◆ **Data for the task**:
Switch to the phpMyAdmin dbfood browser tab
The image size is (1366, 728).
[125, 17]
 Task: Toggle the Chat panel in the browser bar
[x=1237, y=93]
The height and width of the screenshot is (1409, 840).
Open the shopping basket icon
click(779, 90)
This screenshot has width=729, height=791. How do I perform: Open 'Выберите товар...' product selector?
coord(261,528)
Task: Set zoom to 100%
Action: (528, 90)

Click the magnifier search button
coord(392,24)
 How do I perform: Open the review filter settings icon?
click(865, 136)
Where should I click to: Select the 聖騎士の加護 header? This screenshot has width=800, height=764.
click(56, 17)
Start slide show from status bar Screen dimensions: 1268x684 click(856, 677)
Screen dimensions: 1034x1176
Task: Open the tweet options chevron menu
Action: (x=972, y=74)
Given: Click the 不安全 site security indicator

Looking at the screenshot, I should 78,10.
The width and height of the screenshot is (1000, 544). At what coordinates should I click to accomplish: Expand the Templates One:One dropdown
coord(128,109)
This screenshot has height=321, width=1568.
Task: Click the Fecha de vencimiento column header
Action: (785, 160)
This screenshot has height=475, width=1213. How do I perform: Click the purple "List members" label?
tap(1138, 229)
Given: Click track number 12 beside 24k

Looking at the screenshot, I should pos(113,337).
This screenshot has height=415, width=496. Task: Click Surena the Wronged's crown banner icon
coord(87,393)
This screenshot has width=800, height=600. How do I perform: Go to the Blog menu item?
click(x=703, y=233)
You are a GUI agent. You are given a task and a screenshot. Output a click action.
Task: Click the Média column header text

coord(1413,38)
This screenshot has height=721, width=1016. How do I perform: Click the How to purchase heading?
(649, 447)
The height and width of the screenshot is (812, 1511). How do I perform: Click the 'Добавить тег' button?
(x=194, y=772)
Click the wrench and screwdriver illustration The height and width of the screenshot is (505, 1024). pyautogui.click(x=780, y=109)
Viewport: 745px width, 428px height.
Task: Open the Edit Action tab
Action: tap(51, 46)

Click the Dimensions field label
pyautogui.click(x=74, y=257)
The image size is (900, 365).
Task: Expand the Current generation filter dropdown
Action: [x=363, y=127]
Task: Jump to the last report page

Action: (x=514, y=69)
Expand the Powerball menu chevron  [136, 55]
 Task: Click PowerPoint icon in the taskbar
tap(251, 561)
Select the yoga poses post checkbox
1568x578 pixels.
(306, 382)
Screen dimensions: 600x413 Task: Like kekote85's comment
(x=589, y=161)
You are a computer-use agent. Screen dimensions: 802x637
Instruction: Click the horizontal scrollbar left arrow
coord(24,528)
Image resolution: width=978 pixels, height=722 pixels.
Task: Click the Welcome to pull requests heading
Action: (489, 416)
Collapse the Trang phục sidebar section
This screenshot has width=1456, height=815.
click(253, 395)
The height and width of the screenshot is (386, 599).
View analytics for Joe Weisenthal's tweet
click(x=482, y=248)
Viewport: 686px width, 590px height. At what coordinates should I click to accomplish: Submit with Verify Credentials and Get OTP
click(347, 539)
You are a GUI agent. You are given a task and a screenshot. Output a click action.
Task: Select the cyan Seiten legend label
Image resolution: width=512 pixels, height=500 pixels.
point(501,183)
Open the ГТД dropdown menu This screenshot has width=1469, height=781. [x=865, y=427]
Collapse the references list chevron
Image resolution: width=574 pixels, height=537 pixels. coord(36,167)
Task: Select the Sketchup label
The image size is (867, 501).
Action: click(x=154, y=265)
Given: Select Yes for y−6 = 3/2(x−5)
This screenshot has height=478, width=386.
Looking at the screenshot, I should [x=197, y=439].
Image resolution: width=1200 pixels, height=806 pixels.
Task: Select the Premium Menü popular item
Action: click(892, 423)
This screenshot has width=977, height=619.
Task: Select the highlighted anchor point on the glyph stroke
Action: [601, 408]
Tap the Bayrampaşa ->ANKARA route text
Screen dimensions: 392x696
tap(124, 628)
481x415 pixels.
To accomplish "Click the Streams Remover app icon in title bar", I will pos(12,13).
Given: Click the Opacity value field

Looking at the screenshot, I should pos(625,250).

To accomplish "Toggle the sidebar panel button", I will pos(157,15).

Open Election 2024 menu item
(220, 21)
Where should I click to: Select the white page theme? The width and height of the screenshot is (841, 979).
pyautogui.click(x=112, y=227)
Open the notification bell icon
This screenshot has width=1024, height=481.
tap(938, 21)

◆ **Problem statement**: Repeat the listing. Keep each line precisely as shown.

◆ **Solution for this problem**:
Switch to the phpMyAdmin dbfood browser tab
The image size is (1366, 728).
[125, 17]
 Task: Toggle the Chat panel in the browser bar
[x=1237, y=93]
The height and width of the screenshot is (1409, 840).
Open the shopping basket icon
click(779, 90)
This screenshot has width=729, height=791. How do I perform: Open 'Выберите товар...' product selector?
coord(261,528)
Task: Set zoom to 100%
Action: (528, 90)

Click the magnifier search button
coord(392,24)
 How do I perform: Open the review filter settings icon?
click(865, 136)
Where should I click to: Select the 聖騎士の加護 header? This screenshot has width=800, height=764.
click(56, 17)
Start slide show from status bar Screen dimensions: 1268x684 click(856, 677)
Screen dimensions: 1034x1176
Task: Open the tweet options chevron menu
Action: (x=972, y=74)
Given: Click the 不安全 site security indicator

Looking at the screenshot, I should 78,10.
The width and height of the screenshot is (1000, 544). At what coordinates should I click to accomplish: Expand the Templates One:One dropdown
coord(128,109)
This screenshot has height=321, width=1568.
Task: Click the Fecha de vencimiento column header
Action: (785, 160)
This screenshot has height=475, width=1213. How do I perform: Click the purple "List members" label?
tap(1138, 229)
Given: Click track number 12 beside 24k

Looking at the screenshot, I should pos(113,337).
This screenshot has height=415, width=496. Task: Click Surena the Wronged's crown banner icon
coord(87,393)
This screenshot has width=800, height=600. How do I perform: Go to the Blog menu item?
click(x=703, y=233)
You are a GUI agent. You are given a task and a screenshot. Output a click action.
Task: Click the Média column header text

coord(1413,38)
This screenshot has height=721, width=1016. How do I perform: Click the How to purchase heading?
(649, 447)
The height and width of the screenshot is (812, 1511). How do I perform: Click the 'Добавить тег' button?
(x=194, y=772)
Click the wrench and screwdriver illustration The height and width of the screenshot is (505, 1024). pyautogui.click(x=780, y=109)
Viewport: 745px width, 428px height.
Task: Open the Edit Action tab
Action: tap(51, 46)

Click the Dimensions field label
pyautogui.click(x=74, y=257)
The image size is (900, 365).
Task: Expand the Current generation filter dropdown
Action: [x=363, y=127]
Task: Jump to the last report page

Action: (x=514, y=69)
Expand the Powerball menu chevron  [136, 55]
 Task: Click PowerPoint icon in the taskbar
tap(251, 561)
Select the yoga poses post checkbox
1568x578 pixels.
(306, 382)
Screen dimensions: 600x413 Task: Like kekote85's comment
(x=589, y=161)
You are a computer-use agent. Screen dimensions: 802x637
Instruction: Click the horizontal scrollbar left arrow
coord(24,528)
Image resolution: width=978 pixels, height=722 pixels.
Task: Click the Welcome to pull requests heading
Action: (489, 416)
Collapse the Trang phục sidebar section
This screenshot has width=1456, height=815.
click(253, 395)
The height and width of the screenshot is (386, 599).
View analytics for Joe Weisenthal's tweet
click(x=482, y=248)
Viewport: 686px width, 590px height. At what coordinates should I click to accomplish: Submit with Verify Credentials and Get OTP
click(347, 539)
You are a GUI agent. You are given a task and a screenshot. Output a click action.
Task: Select the cyan Seiten legend label
Image resolution: width=512 pixels, height=500 pixels.
point(501,183)
Open the ГТД dropdown menu This screenshot has width=1469, height=781. [x=865, y=427]
Collapse the references list chevron
Image resolution: width=574 pixels, height=537 pixels. coord(36,167)
Task: Select the Sketchup label
The image size is (867, 501).
Action: click(x=154, y=265)
Given: Select Yes for y−6 = 3/2(x−5)
This screenshot has height=478, width=386.
Looking at the screenshot, I should [x=197, y=439].
Image resolution: width=1200 pixels, height=806 pixels.
Task: Select the Premium Menü popular item
Action: click(892, 423)
This screenshot has width=977, height=619.
Task: Select the highlighted anchor point on the glyph stroke
Action: [601, 408]
Tap the Bayrampaşa ->ANKARA route text
Screen dimensions: 392x696
tap(124, 628)
481x415 pixels.
To accomplish "Click the Streams Remover app icon in title bar", I will pos(12,13).
Given: Click the Opacity value field

Looking at the screenshot, I should pos(625,250).

To accomplish "Toggle the sidebar panel button", I will pos(157,15).

Open Election 2024 menu item
(220, 21)
Where should I click to: Select the white page theme? The width and height of the screenshot is (841, 979).
pyautogui.click(x=112, y=227)
Open the notification bell icon
This screenshot has width=1024, height=481.
tap(938, 21)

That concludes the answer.